I have been going to court for more than 40 years, primarily as a criminal defense lawyer in the federal arena. I still get anxious every time, and I still can’t anticipate everything that will take place when I get there. But it has been a long time since something happened that I could not conceivably have predicted. Perry Mason moments are good for the movies, but they are rare in the real world of criminal defense. To be sure, things occur that are out of the ordinary, and in that sense, there are still surprises.
Criminal cases proceed through several stages: pre-indictment; pretrial developments; motions hearings; trial; and in most federal cases, sentencing. At the most basic level, defense lawyers try to help clients during every phase of a criminal case. As in the civil arena, using surprise to a tactical advantage means doing something to help the client achieve a better result or improve his or her situation. In a criminal case, that usually means avoiding the loss of liberty altogether or reducing the amount of freedom lost. What follows is a look at the surprises that pop up during many of these stages.
Most criminal cases end with a plea, so surprises there may be a good place to start. “Is this really a crime?” asked the judge as the prosecutor, my client, and I plowed through the ritual of a Rule 11 advisement. The mountainous paperwork (the plea agreement, the statement in advance of plea, and restitution documents) had been dutifully completed and filed with the court.

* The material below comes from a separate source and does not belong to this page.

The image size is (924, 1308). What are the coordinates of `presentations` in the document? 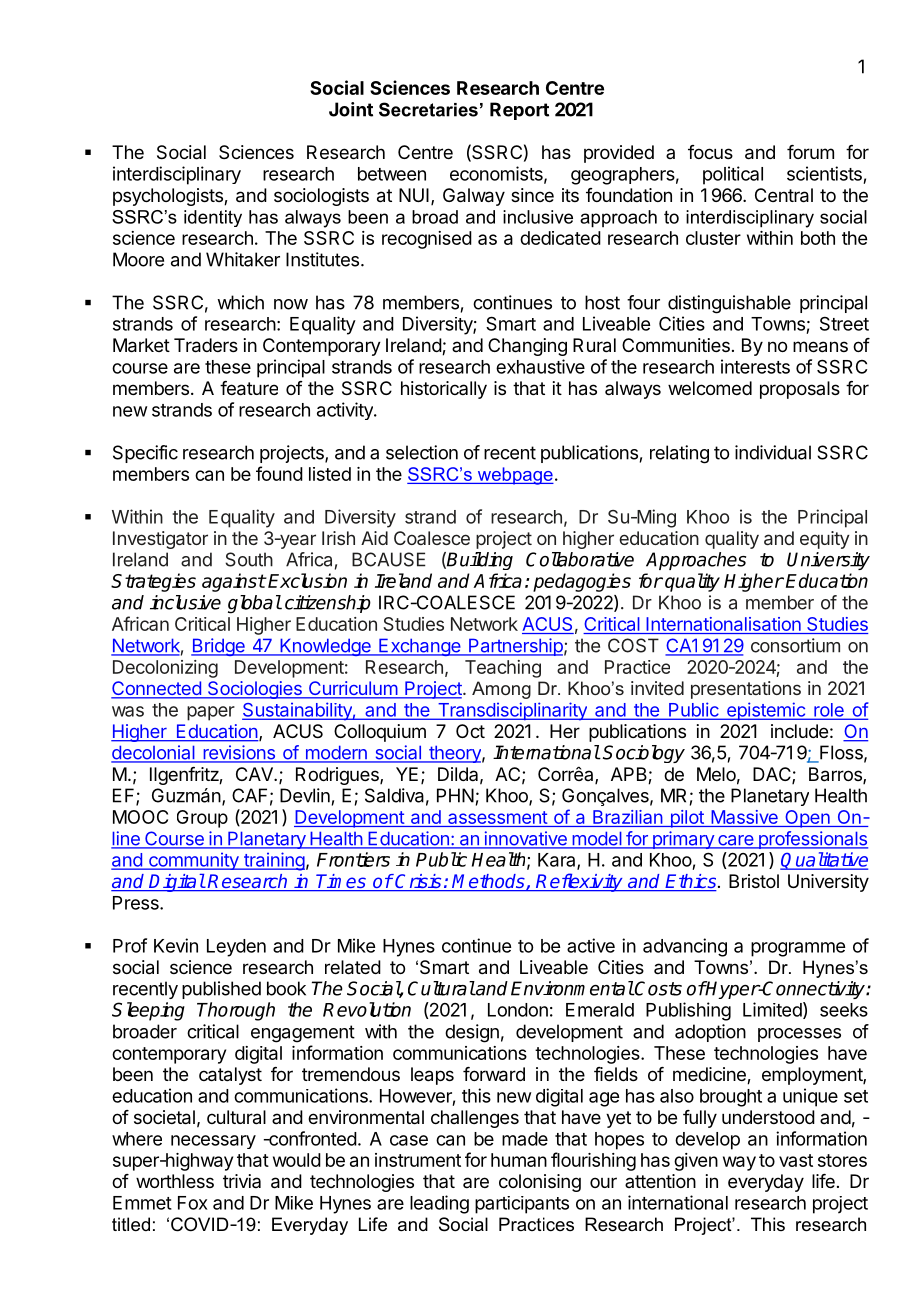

This was a surprising question, and I quickly assessed it. The charge was bankruptcy fraud, and I had concluded that, unfortunately, my client’s conduct was a crime. She had failed to disclose an asset on her bankruptcy petition—an asset that was later discovered and made known to the bankruptcy court. Specifically, she had $1,000 at her disposal. The amount was small, and the case had been referred to the U.S. Attorney’s Office by someone in the bankruptcy court. The sympathetic and unenthusiastic prosecutor and I had hashed out a plea agreement that landed the client in Zone A of the U.S. Sentencing Guidelines, which meant no incarceration.
I was distressed about the plea bargain but had recommended that my client take it to avoid the trial penalty that exists in federal court, despite protestations to the contrary. Being forced to plea-bargain is one of the dreadful duties of a criminal defense lawyer. It might have been worth the fight of a trial, but the facts did fit the material elements of a federal crime. A jury could find her guilty and if that happened, she’d be going to a federal prison camp rather than home.
Some judges just “mail it in,” so to speak, and are barely able to fake an interest in what they’re doing on the bench. But that hasn’t been my experience in federal court. The federal judges I’ve appeared before all take their jobs seriously and agonize particularly over sentencing. A change of plea, though ritualistic, is always taken seriously. Most judges recognize whether a deal is really a deal. They’ll smell the questionable ones. And defense counsel can do or say something that alerts the court that there may be a problem with a particular plea.
When the judge asked his surprising question, my options were to fight for the plea bargain or try to undo it. Trying to undo a plea bargain is not without risk. The plea-bargaining process requires trust between the prosecutor and defense counsel, and pleas frequently result from tough negotiations. Often a prosecutor feels strongly about a plea bargain, and casually trying to undo one could be viewed as a breach of trust. But every defense lawyer walks the tightrope of simultaneously maintaining credibility and zealously fighting for his or her client. In this case, I decided that disavowing the plea bargain would not be seen as a betrayal by the prosecutor, who disliked the case himself. So, again, the dilemma: Do I fight for it or try to nix it?